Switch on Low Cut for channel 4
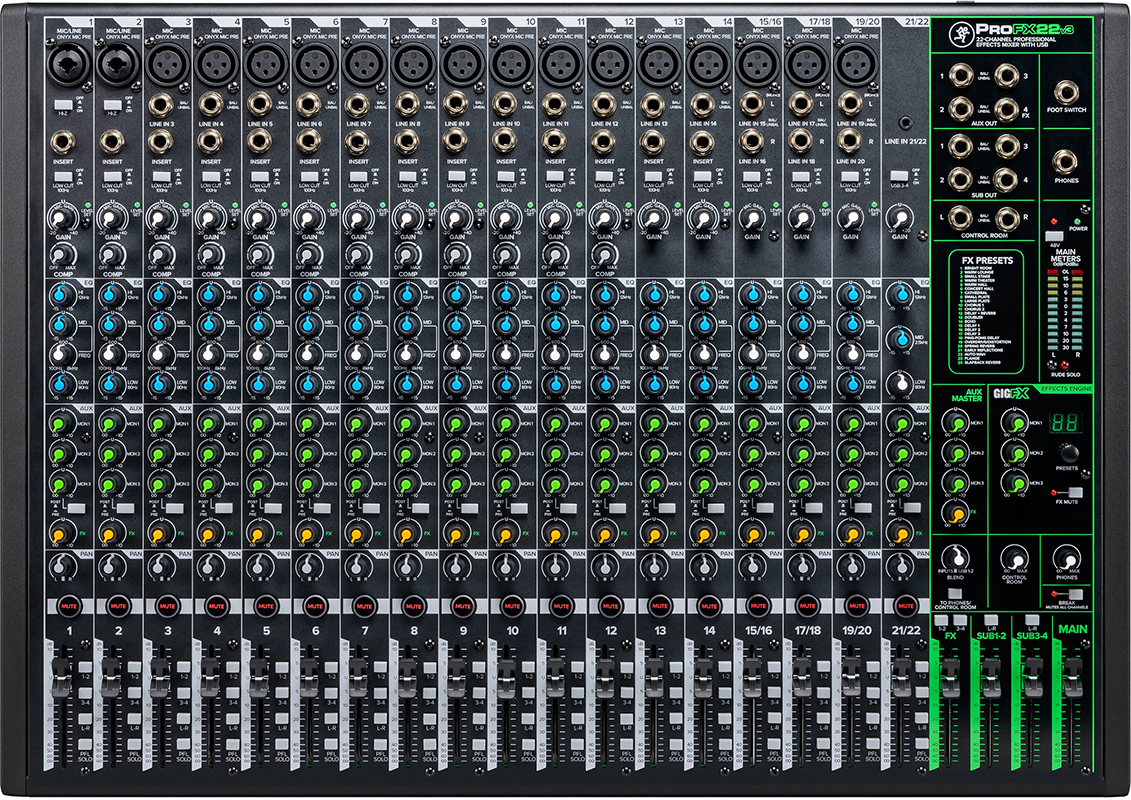This screenshot has height=800, width=1131. tap(211, 177)
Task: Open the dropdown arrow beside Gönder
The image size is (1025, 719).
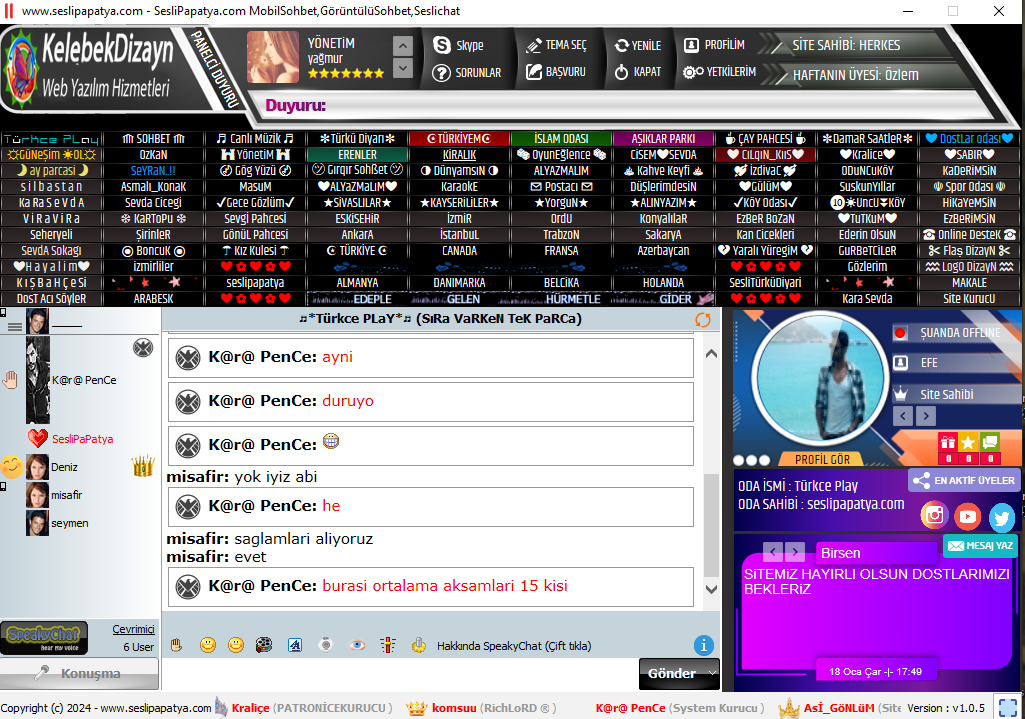Action: tap(710, 673)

==================================================

The task: Every record is to be reproduced exactly, with no pictures included.

Response to this exercise:
Switch on Low Cut for channel 4
This screenshot has height=800, width=1131. tap(211, 177)
Task: Open the dropdown arrow beside Gönder
The image size is (1025, 719).
Action: tap(710, 673)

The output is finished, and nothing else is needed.